The above photos is of a Trinkhalle near where I live. It's right next to a technical training school, so of course it's been tagged. Now technically, since this is a tiny detached building, you could call this one, even in Düsseldorf, a Büdchen, a small shop. It makes a big difference whether the building is detached (which means it could be a Büdchen) or one of the shops on the street. Classically, a regular shop next to others is a real Trinkhalle. Like this one:
So I ask a stout, tanned, sixtysomething resident of Ohligs where the next Trinkhalle is. He looks at me with a smile, saying 'Trinkhalle'? over and over. Obviously savoring the absurdity of calling a beer store a 'drink-hall'. My friend steps in and corrects me, saying: 'He wants to find a Büdchen'. Old Mr. Ohligs then pretends that he has just understood me, and tells us where to find one.
Screw GPS. The way you know you've put in a good workout in Germany is if you reach an area where the slang is different.
And even our toolboxes are full of our favourite islanders: the colloquial word for an adjustable wrench in German is Engländer.

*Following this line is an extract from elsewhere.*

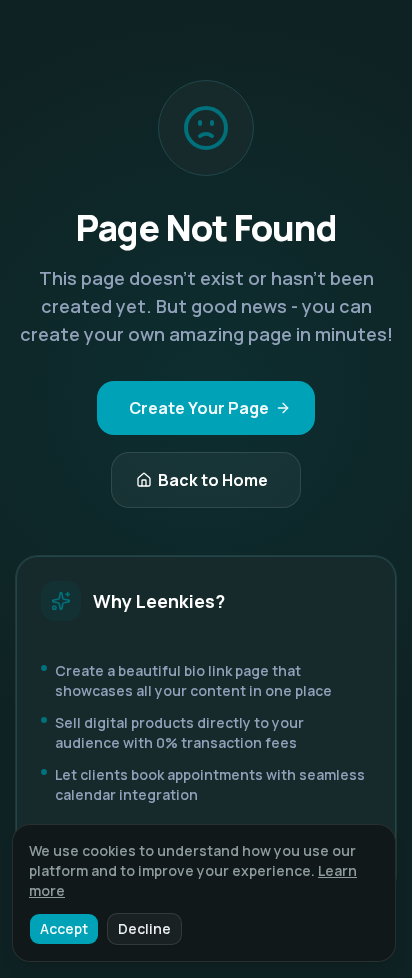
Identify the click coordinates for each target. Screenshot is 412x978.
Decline (144, 928)
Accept (64, 928)
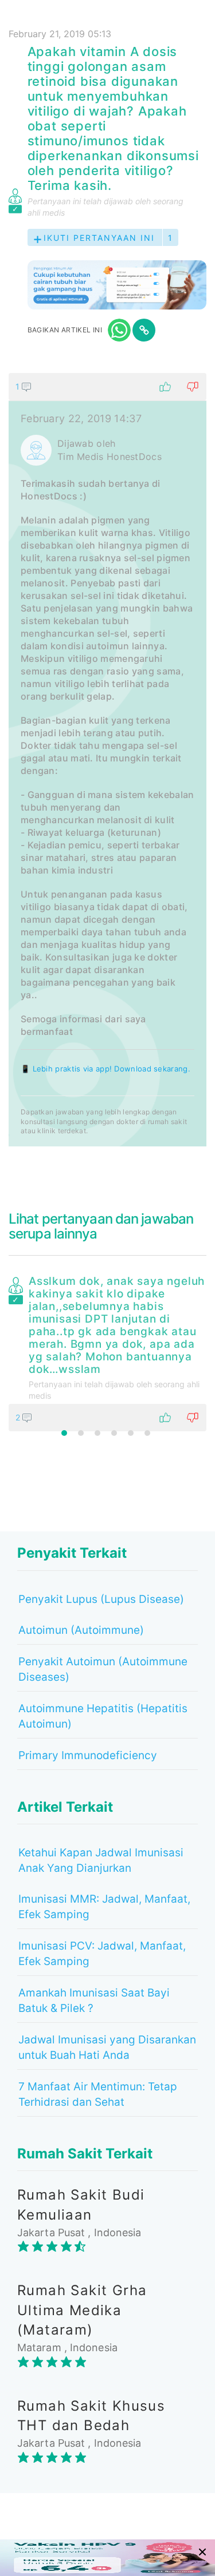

An adjustable wrench (Verstellschlüssel) is called an Englishman (or person, if you prefer). According to Wikipedia (g), this is either because the first such wrench was patented in England, or because when German workmen encountered English nuts and bolts measured in inches, the adjustable wrench was the fastest and cheapest way to handle them.
I've been reading (well, listening to) Martin Gregor-Dellin's magnificent biography of Richard Wagner and came across a word which may well have been invented by Wagner himself. During his early years of pretty much unrelieved poverty, Wagner wrote feuilletons and music criticism to earn money while he desperately tried to get his early operas and overtures played. And they're still worth reading. This was before Wagner developed the pompous, semi-messianic tone that marks his later writing, including his autobiography. Gregor-Dellin cites some elegant turns of phrase to prove his point.
In 1840, Wagner met Heinrich Heine, the German poet who had been forced into Parisian exile for his political views. (Heine was Jewish, this was before Wagner's anti-Semitism became more pronounced.) Impressed by Heine's wit and strength of character, Wagner publicly defended him (g, pdf) against the withering attacks in the German press, which Wagner denounced as a product of Schmähgier.
This is brilliant German portmanteau word. Schmähen is a German verb meaning to viciously criticize or vilify. If you yell it it's a Schmähruf (vilify-call). If you criticize someone so harshly that it amounts to vilification, you may be legally liable in Germany for Schmähkritik(g).The German federal constitutional court has stated that although harsh criticism is protected by freedom of speech, criticism that is intended primarily to humiliate and insult and heap scorn on someone, without engaging in serious argumentation or debate, can be prosecuted under Germany's laws protecting personal honor. A lawyer who called his opponent (who apparently had a title of nobility) a 'chiseler' and 'Prince of Bullshit' (Flunkerfürst (g)) got dinged by a court in Hamburg for Schmähkritik.
Gier is greed or desire. Habgier is the greed to have (haben), i.e. avarice. Neugier is the greed for the new, or curiosity. You can have Gier for anything, there's even Mordgier, for those with an uncontrollable compulsion to kill. So Schmähgier is yet another short German word with tons of meaning packed in: the compulsive desire to vilify someone else.
I can't readily find this word anywhere before Wagner's use of it, so I would like to believe the master invented it himself.